The Avalanches’ new album launch is underway. Last fall, the Australian electronic duo teased LP4 on Instagram with a photo of a pile of LaCie Rugged drives. Recently they wiped their Instagram and unveiled a new logo (that may to take inspiration from Tasuro Yamashita's 1983 album Melodies). And, over the past few days, the Avalanches rolled out an RPG of sorts to kick off their new era.

The campaign is tied to a fictional company called Takumi. On Spotify, the Avalanches' looping Canvas video is now an animation that ends with the word "TAKUMI." It also surfaced on the Takumi Digital Archives Instagram account and YouTube channel launched last month.

Takumi appears to offer a service for clients to upload their memories, specifically of old advertisements, and its mascot is a magenta cartoon witch cat. "Our new TAKUMI data centre is now operational," reads the caption on the first post, shared Apr. 24. "The 155,000ft fault tolerant facility comprises 1,800 computing cores, three petabytes of high-density racks and 36 superchips with low-latency networking. A world first in Non-Volatile storage solutions. At Takumi, your memories are safe with us."

The same Takumi logo appeared on a van and on a uniform worn by Haley Joel Osment in photos posted on the Avalanches' Instagram Stories in December. (We last wrote about the Sixth Sense and A.I. Artificial Intelligence actor when he was sort of namechecked on Kendrick Lamar's "Not Like Us," released two years ago today.)

On takumiarchives.com, you can dig around and find covers of fake vintage magazines (Kool Kids, BD•R) and retro ads that some fans suspect contain song titles. There's a commercial for an effervescent tablet called Cloud 9, footage of a videogame called Unicorn Quest, and images of CDs, cassettes, floppy disks, VHS, and USB drives.

There's also a link to the 2011 Wired article "Ads Implant False Memories" and text from a real research study titled "Make My Memory: How Advertising Can Change Our Memories Of The Past" that was published in the scientific journal Psychology & Marketing in 2002. Here's the abtract:

Marketers use autobiographical advertising as a means to create nostalgia for their products. This research explores whether such referencing can cause people to believe that they had experiences as children that are mentioned in the ads. In Experiment 1, participants viewed an ad for Disney that suggested that they shook hands with Mickey Mouse as a child. Relative to controls, the ad increased their confidence that they personally had shaken hands with Mickey as a child at a Disney resort. The increased confidence could be due to a revival of a true memory or the creation of a new, false one. In Experiment 2, participants viewed an ad for Disney that suggested that they shook hands with an impossible character (e.g., Bugs Bunny). Again, relative to controls, the ad increased confidence that they personally had shaken hands with the impossible character as a child at a Disney resort. The increased confidence is consistent with the notion that autobiographical referencing can lead to the creation of false or distorted memory. © 2002 John Wiley & Sons, Inc.

- WHAT IS EXPECTED
Rewrite the paragraph of the Avalanches article that begins "On takumiarchives.com" as a bulleted list, keeping its main facts.

- DATA SHOWN
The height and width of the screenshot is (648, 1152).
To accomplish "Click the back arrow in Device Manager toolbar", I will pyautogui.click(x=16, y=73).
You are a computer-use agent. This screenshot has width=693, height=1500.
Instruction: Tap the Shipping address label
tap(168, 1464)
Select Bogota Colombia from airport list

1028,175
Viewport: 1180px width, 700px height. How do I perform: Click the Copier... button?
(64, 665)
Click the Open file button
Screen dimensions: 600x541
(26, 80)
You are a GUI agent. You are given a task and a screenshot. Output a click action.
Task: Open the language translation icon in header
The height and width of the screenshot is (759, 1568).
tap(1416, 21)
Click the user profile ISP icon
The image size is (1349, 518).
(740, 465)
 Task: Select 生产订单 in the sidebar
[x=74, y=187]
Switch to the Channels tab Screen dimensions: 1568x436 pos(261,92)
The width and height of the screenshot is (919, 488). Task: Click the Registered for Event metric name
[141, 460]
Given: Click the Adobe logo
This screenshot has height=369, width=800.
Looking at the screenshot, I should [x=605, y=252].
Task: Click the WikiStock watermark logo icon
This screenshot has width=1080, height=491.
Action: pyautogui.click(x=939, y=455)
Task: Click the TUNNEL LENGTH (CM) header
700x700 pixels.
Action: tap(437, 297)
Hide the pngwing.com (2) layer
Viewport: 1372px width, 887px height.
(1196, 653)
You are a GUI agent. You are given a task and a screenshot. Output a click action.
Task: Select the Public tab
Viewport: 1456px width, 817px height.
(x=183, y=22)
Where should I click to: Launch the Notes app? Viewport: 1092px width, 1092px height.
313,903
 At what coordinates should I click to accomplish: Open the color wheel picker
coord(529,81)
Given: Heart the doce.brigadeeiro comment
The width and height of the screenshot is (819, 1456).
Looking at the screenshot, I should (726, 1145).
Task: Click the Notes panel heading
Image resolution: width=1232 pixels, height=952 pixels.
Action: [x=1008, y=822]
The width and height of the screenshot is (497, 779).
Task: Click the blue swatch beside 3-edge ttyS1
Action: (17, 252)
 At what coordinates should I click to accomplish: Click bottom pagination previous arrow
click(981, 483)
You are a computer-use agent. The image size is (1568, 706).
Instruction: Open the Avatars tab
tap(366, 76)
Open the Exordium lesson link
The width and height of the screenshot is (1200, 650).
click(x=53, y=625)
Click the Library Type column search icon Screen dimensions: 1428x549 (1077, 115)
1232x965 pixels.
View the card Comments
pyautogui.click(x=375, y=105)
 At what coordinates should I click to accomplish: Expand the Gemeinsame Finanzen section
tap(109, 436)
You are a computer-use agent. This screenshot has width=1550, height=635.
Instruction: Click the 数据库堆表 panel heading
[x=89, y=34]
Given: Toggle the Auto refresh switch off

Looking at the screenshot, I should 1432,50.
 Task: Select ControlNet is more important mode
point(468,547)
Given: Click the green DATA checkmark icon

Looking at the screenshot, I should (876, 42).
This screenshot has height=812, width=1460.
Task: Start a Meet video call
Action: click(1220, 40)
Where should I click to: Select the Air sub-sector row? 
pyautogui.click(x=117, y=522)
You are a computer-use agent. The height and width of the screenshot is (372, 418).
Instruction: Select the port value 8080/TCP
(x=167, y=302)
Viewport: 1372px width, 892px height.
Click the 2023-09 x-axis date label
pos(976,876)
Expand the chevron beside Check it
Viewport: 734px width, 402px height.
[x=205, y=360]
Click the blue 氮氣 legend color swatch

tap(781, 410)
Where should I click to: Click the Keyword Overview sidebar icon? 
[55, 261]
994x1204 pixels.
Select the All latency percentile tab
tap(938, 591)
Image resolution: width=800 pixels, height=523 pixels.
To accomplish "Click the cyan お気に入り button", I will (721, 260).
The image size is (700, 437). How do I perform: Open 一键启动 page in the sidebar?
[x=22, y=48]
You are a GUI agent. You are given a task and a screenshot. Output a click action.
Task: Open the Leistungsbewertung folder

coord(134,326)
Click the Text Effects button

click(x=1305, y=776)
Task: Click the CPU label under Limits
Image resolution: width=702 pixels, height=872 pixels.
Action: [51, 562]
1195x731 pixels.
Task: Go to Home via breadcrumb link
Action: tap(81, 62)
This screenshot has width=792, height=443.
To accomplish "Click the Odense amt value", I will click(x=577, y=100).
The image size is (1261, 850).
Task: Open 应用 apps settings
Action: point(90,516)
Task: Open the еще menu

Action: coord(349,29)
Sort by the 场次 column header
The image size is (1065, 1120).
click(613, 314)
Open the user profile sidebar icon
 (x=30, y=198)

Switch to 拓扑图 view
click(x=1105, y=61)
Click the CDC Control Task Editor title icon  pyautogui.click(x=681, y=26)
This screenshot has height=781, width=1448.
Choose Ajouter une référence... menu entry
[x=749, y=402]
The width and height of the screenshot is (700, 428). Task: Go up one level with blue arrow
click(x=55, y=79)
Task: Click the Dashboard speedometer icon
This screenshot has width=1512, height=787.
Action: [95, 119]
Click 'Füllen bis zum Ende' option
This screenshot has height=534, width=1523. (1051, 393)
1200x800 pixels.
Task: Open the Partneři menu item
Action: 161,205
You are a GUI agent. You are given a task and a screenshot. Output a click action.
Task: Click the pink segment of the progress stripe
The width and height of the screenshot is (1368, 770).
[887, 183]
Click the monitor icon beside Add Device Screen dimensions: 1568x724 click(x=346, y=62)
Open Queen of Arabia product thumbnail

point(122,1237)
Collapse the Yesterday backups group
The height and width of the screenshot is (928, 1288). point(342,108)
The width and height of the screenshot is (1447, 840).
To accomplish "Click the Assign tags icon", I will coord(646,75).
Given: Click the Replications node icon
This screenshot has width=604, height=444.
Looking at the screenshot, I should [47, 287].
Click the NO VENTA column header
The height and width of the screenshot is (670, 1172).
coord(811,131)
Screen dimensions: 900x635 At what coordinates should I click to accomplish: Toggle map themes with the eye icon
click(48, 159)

- FINAL ANSWER
- takumiarchives.com has covers of fake vintage magazines, such as Kool Kids and BD•R.
- It has retro ads that some fans suspect contain song titles.
- It includes a commercial for an effervescent tablet called Cloud 9.
- It shows footage of a videogame called Unicorn Quest.
- It has images of CDs, cassettes, floppy disks, VHS, and USB drives.